───── DATA FOR PROCESSING ─────

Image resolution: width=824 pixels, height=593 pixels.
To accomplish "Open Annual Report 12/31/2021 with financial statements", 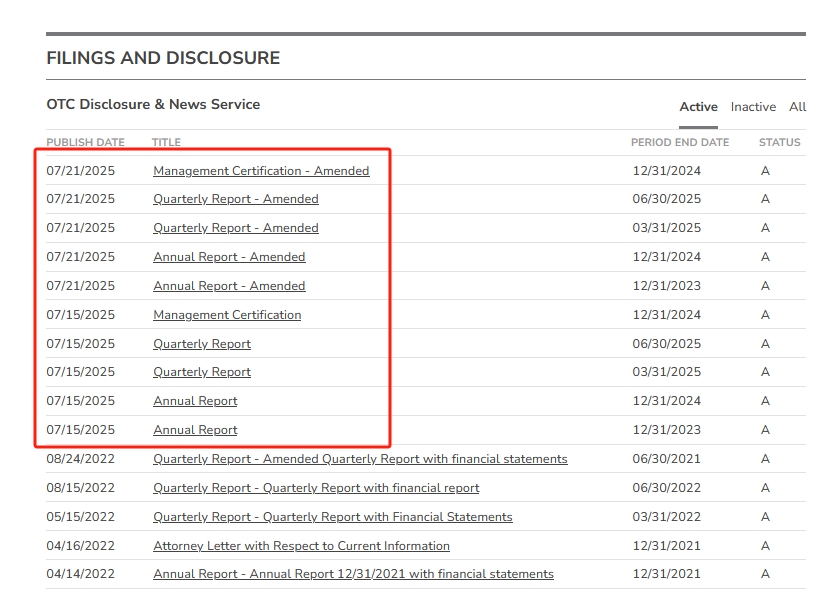I will [353, 574].
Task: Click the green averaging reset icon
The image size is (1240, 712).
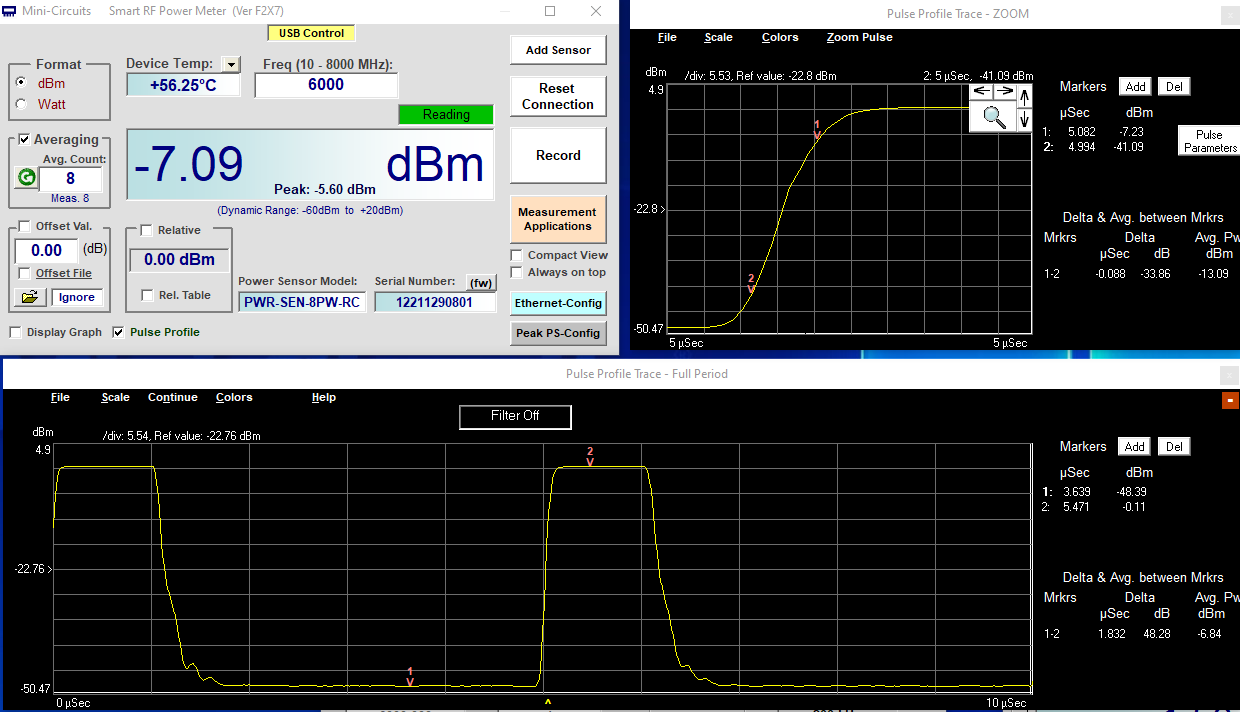Action: [26, 178]
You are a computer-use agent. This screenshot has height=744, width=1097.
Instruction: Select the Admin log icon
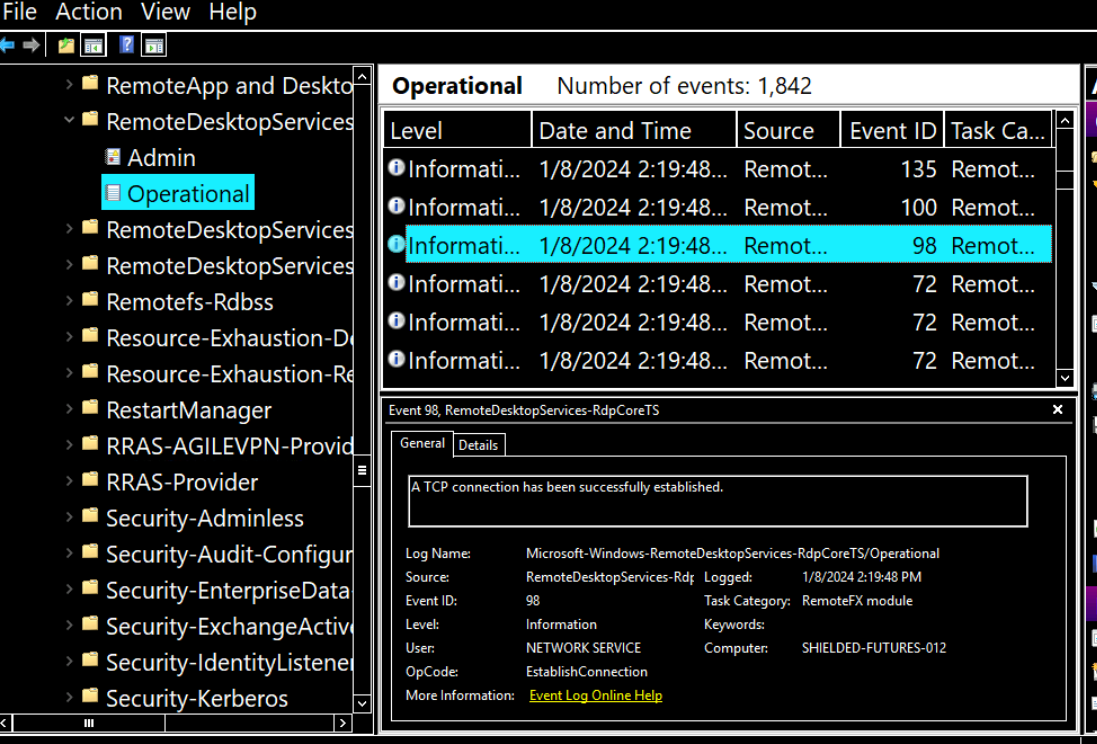tap(113, 157)
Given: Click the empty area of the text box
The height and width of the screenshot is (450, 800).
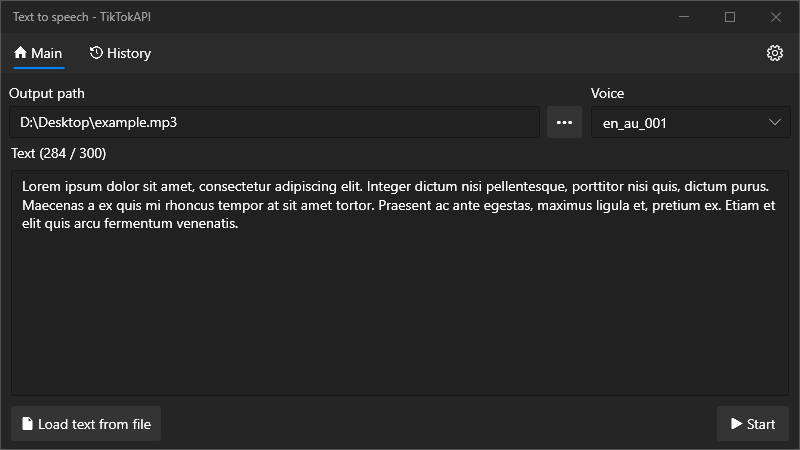Looking at the screenshot, I should [x=400, y=320].
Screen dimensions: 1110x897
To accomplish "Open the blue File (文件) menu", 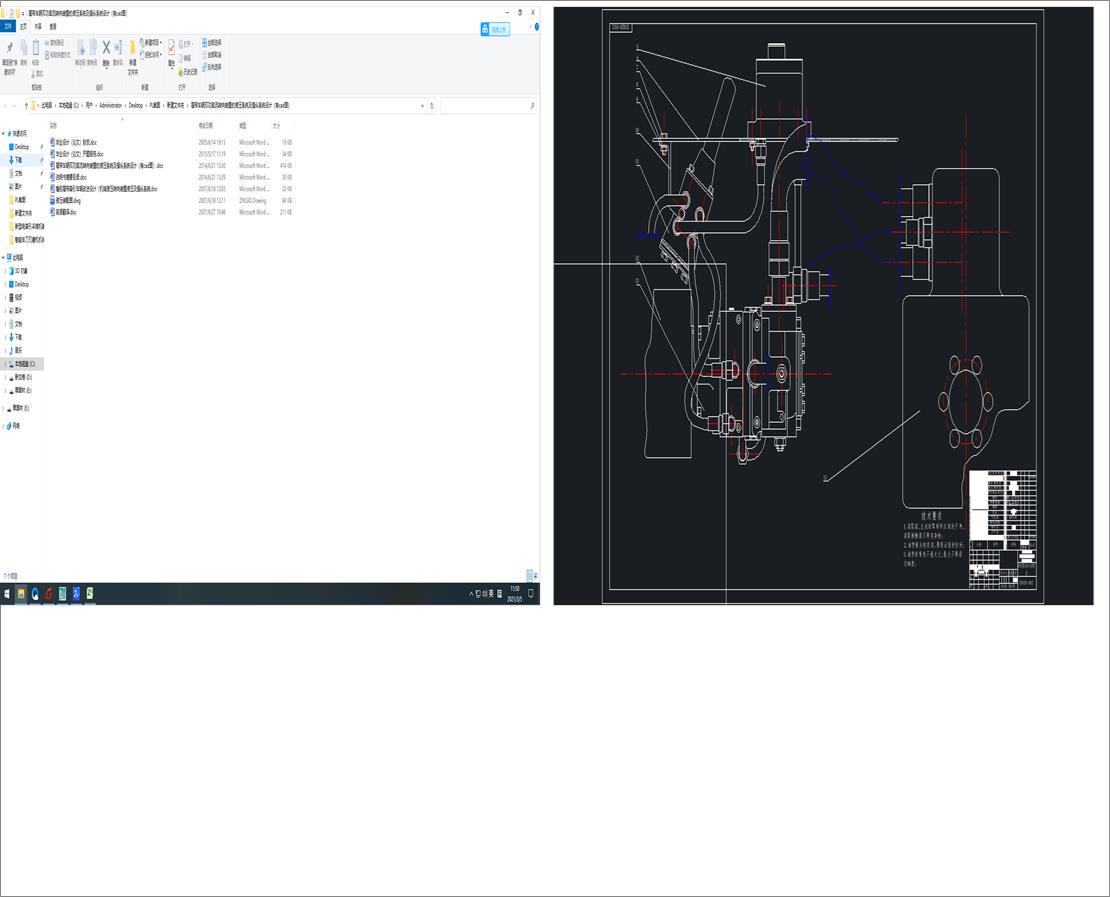I will (8, 27).
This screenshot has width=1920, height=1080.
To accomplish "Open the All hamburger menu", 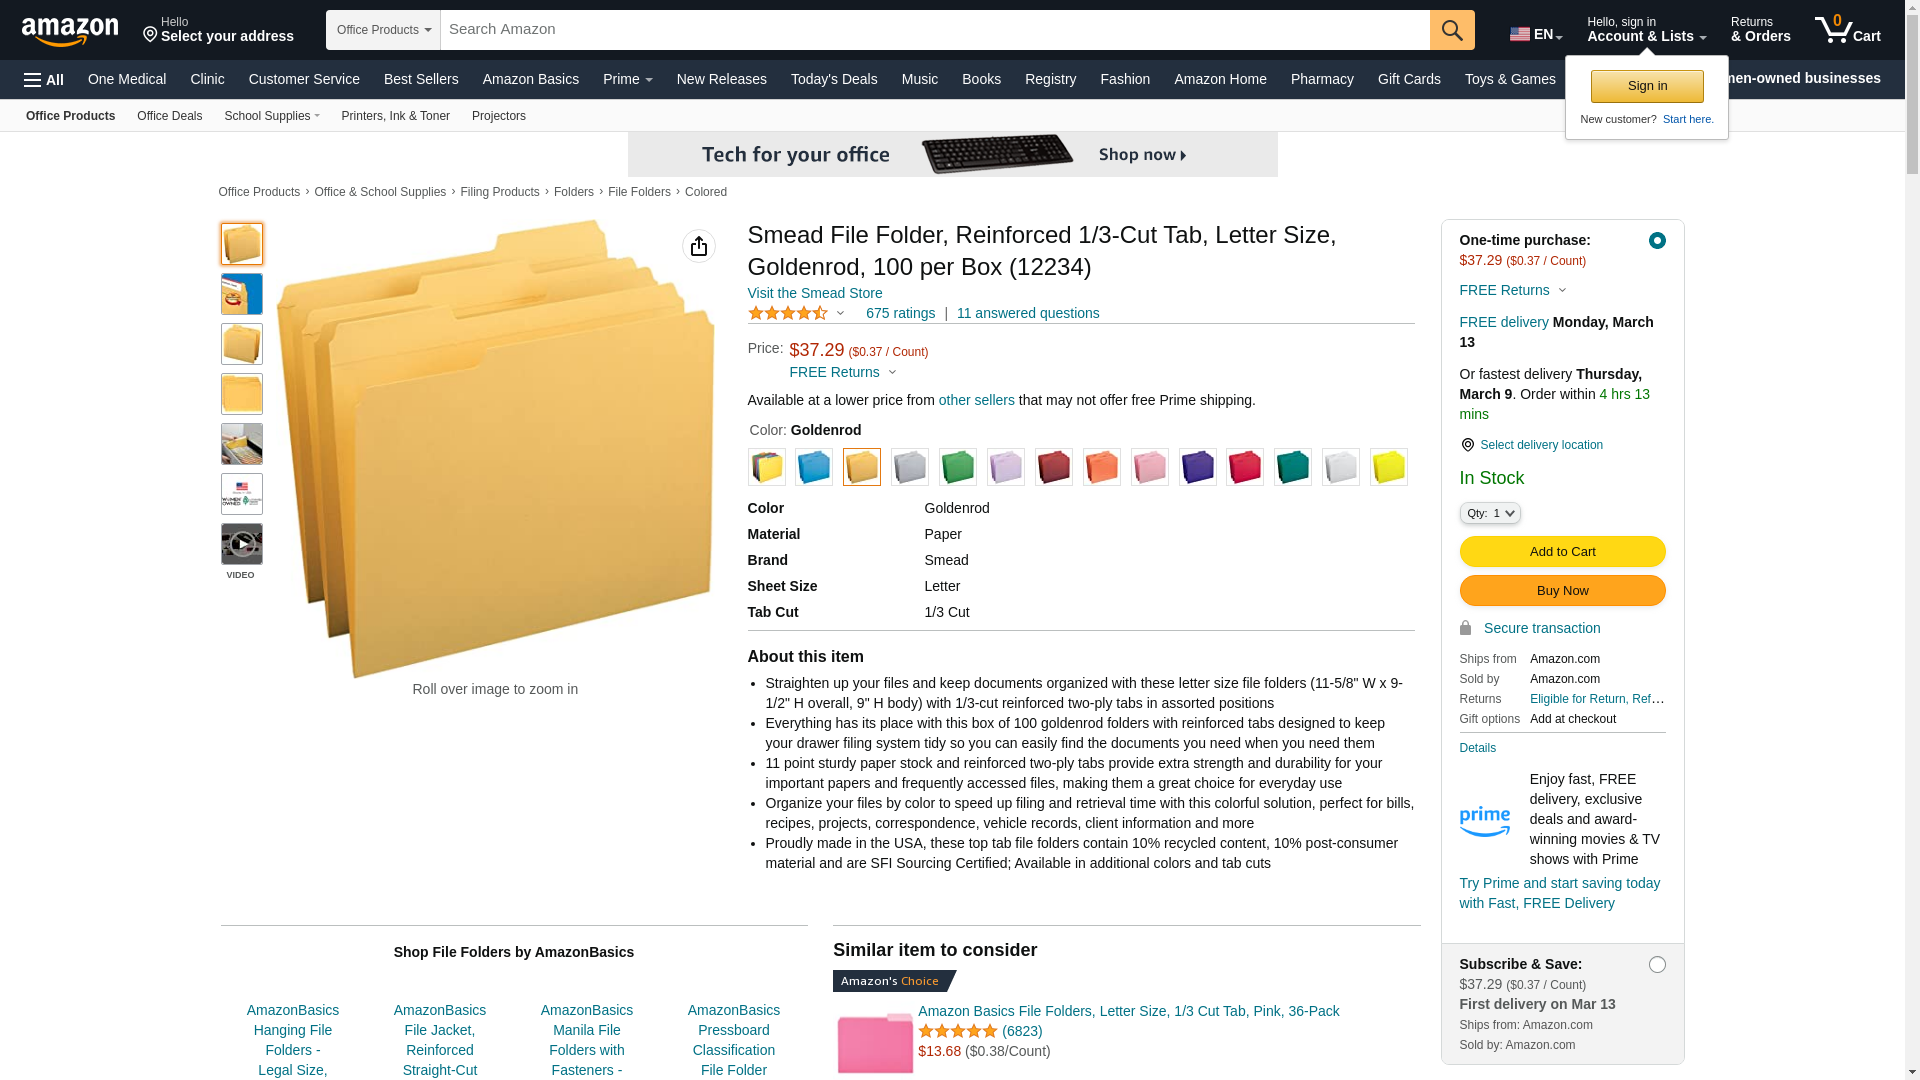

─────

> _WORK ITEM_
Which lines in the data above hold the string "Click"? Show each one.

> _ANSWER TO THE EXERCISE_
Task: Click the green averaging reset icon
Given: Click the empty area of the text box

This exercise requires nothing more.